Calculating mean and standard deviation with std.algorithm.reduce
Joseph Rushton Wakeling
joseph.wakeling at webdrake.net
Wed Feb 13 05:44:04 PST 2013
Hello all,
A little challenge that's been bothering me today.
The docs for std.algorithm give an illustration of its use to calculate mean and
standard deviation in a single pass:
// Compute sum and sum of squares in one pass
r = reduce!("a + b", "a + b * b")(tuple(0.0, 0.0), a);
assert(r[0] == 35); // sum
assert(r[1] == 233); // sum of squares
// Compute average and standard deviation from the above
auto avg = r[0] / a.length;
auto stdev = sqrt(r[1] / a.length - avg * avg);
However, this formula for standard deviation is one that is well known for being
subject to potentially fatal rounding error.
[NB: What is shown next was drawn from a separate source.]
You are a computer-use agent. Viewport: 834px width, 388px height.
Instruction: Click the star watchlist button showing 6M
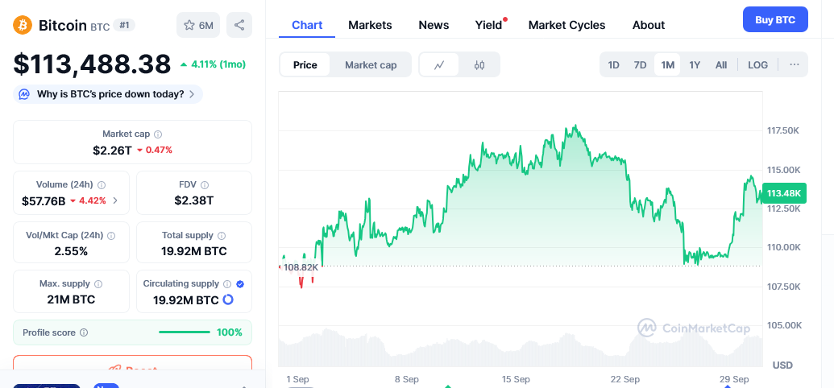[x=198, y=25]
Consider the following:
float[] a = [10_000.0f, 10_001.0f, 10_002.0f];
auto r = reduce!("a + b", "a + b * b")(tuple(0.0f, 0.0f), a);
auto avg = r[0] / a.length;
auto sd = sqrt(r[1] / a.length - avg * avg);
writeln(avg, "\t", sd);
... which gives a value of 0 for standard deviation when compiled with LDC or
GDC, and -nan with DMD, when the correct answer is 0.816497.
An improved online formula calculates together two quantities:
{ x[1] if k == 1
M[k] = {
{ M[k-1] + (x[k] - M[k-1]) / k , if k > 1
{ 0 if k == 1
Q[k] = {
{ Q[k-1] + (k - 1) * ((x[k] - M[k-1]) ^^ 2) / k , if k > 1
... which one can readily prove give you respectively the mean of x[1], ...,
x[k] and the sum of squares of deviations from the mean; so that you can
calculate sample variance as Q[n] / (n - 1), or standard variance as Q[n] / n
with standard deviation being given by the square root of this.
In a reduce sense, you'd want to calculate the mean according to,
reduce!"a + (b - a)/k"(0.0, x);
... where k represents the index count 1, 2, 3, ... However, it's not evident
to me how you could get reduce() to know this counting value.
Where calculating Q[k] is concerned, you need to know both the index value _and_
the value of the corresponding M[k]. Again, it's not evident to me how you'd
indicate to reduce() what is needed.
Can anyone offer advice on how to achieve these calculations using reduce?